On television and the internet there’s an overabundance of information, so much so that knowing who or what to believe has spawned a whole new industry: Sorting Out Fake News. It’s gotten so bad that Facebook is going back to its roots and focusing on connecting friends and family rather than providing news. It seems the overabundance of news increases the rates of depression in Facebook users.
Speaking of depression, there’s an overabundance of that too. And anxiety. And high blood pressure, high cholesterol, obesity, loneliness and gun deaths. Some call these First World problems, problems that people in poor Third World countries don’t have; their problem is scarcity. Many people around the world don’t have enough to eat let alone food to waste and too little of other things they need, such as a pair of shoes; they yearn for demanding jobs, good hospitals, good doctors, or even any doctor at all.
Every recent study of the economic and social conditions of Sonoma Valley and the City of Sonoma indicate they mirror the conditions of America in general. Income inequality is enormous and growing; wealthy two or even three-home families are increasing while many low-income families cannot afford any place to rent; healthcare for low-income citizens is threatened. What once was a middle class community is morphing into a wealthy enclave employing a permanent under-class.
Thus the well-to-do demand organic food, organically-grown cotton clothes, electric vehicles, solar-powered homes, and so forth while the not-so-well-to-do get by as best they can using coupons for crappy food, shopping at thrift stores, and living in sub-standard housing or even their automobiles. Overabundance, it seems, is a class issue, and coping with it is an upper-class problem.

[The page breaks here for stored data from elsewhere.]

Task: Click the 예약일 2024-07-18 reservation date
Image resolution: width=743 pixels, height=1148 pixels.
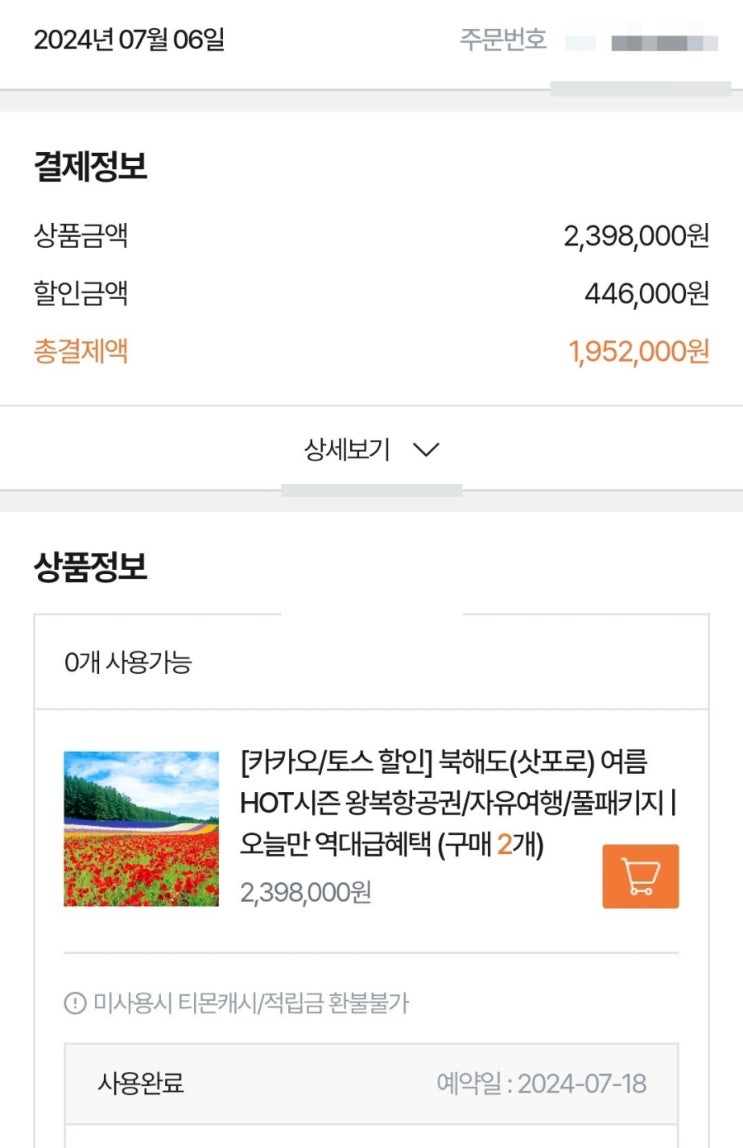Action: coord(541,1083)
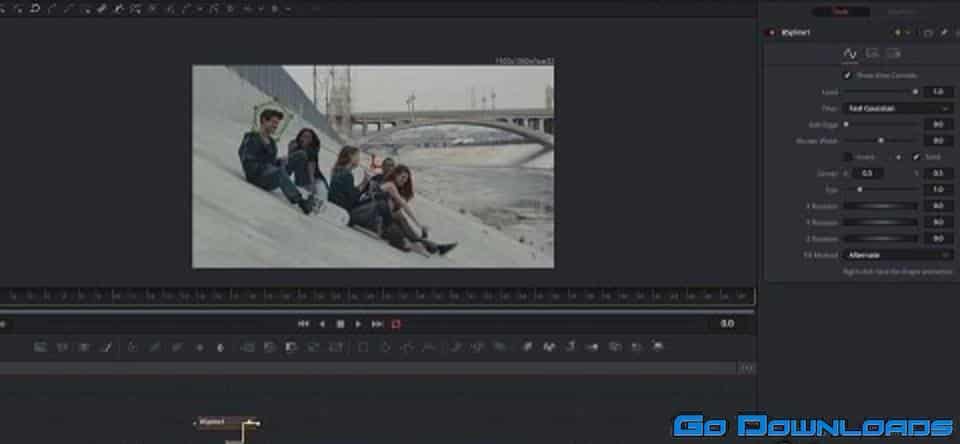This screenshot has width=960, height=444.
Task: Toggle the red loop playback icon
Action: pyautogui.click(x=396, y=324)
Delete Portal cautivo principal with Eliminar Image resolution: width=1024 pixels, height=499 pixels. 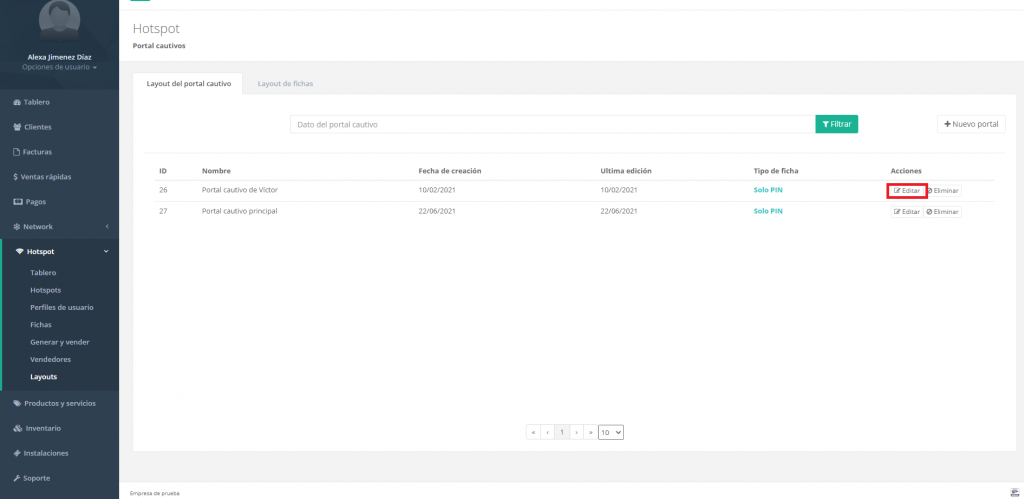(942, 212)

We think it’s possible to adjust the overabundance problem: raise the minimum wage, require a higher percentage of housing to be regulated affordable units, divert tourism money to housing, limit the number of wine-tasting rooms on the plaza, outlaw vacations rentals; in short, spread the wealth to provide abundance for the many and reduce overabundance for the few.
— Sun Editorial Board
Sometimes it is hard to enjoy Sonoma knowing how much suffering there is all around me. I preferred the middle class Sonoma of years ago. I first visited in 1969. It has changed.